32. The computer-readable medium of claim 29 wherein said step of automatically 
identifying categorical variables that are highly correlated with one or more continuous variables 
comprises: 

binning at least one continuous variable so as to convert the continuous variable into a 
psuedo-categorical variable; and 

calculating a Cramer's V value between at least one categorical variable and the 
psuedo-categorical variable to obtain an estimated measure of co-linearity between the 
categorical variable and the continuous variable. 

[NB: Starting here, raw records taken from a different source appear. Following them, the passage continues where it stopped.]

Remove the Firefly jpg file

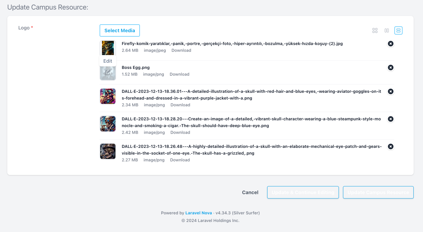(x=391, y=44)
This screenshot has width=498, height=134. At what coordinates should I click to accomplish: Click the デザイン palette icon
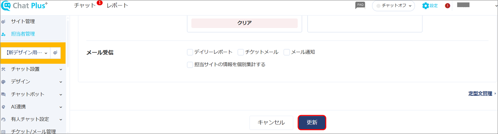[3, 82]
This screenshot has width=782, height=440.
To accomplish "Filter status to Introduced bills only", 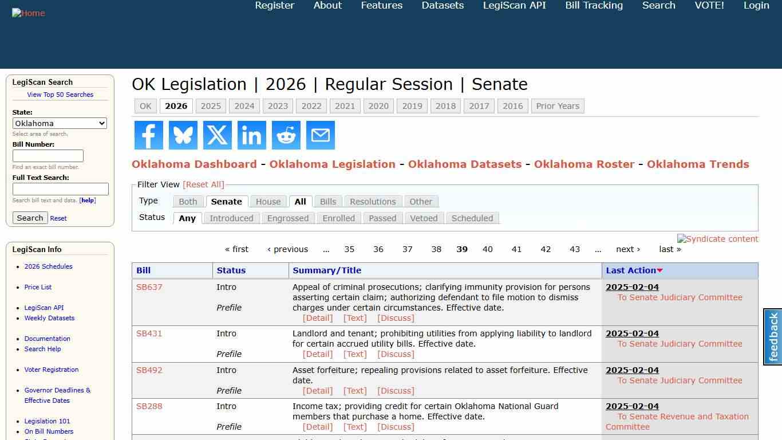I will click(231, 218).
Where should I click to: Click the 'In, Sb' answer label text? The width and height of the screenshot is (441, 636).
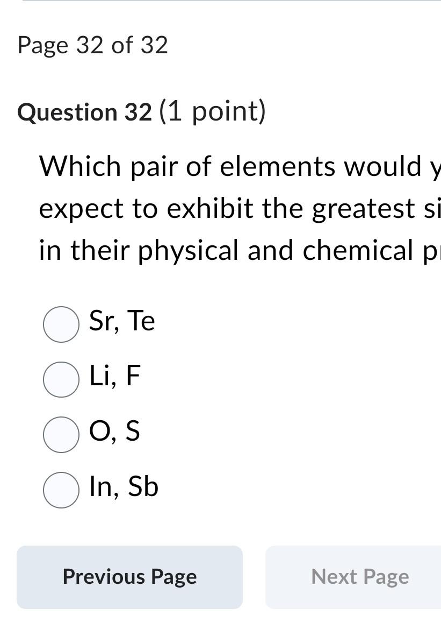tap(123, 486)
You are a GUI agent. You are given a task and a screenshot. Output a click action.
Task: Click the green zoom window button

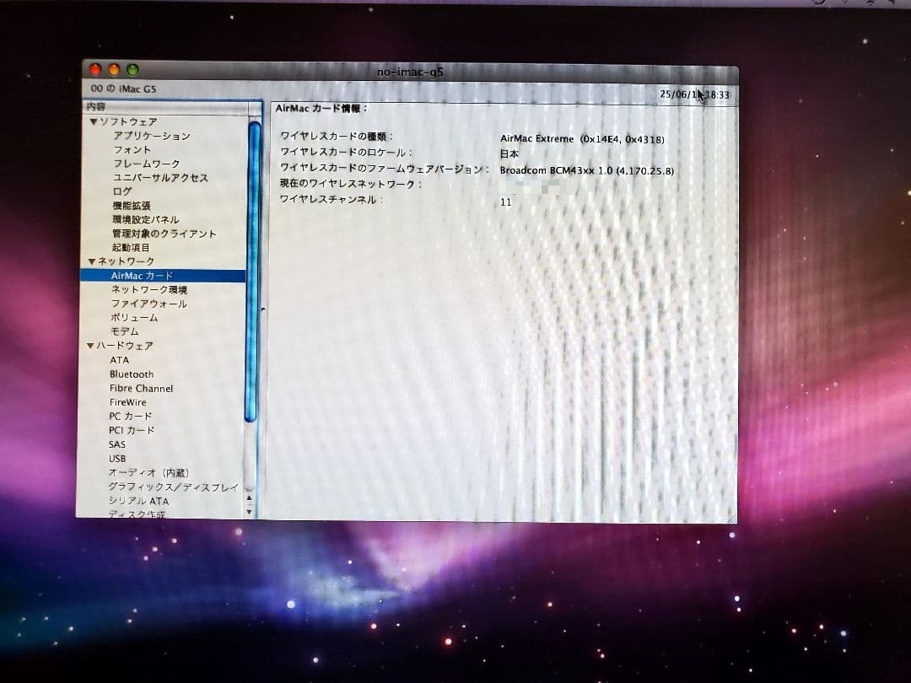point(133,71)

33. The computer-readable medium of claim 29 wherein said process further comprises: 
calculating a correlation value for each variable in the training data matrix with respect 

to a target variable; 

sorting the variables based on their correlation with the target variable; and 
retaining a predetermined number of variables having the highest correlation values 

and eliminating any remaining variables from the training data matrix. 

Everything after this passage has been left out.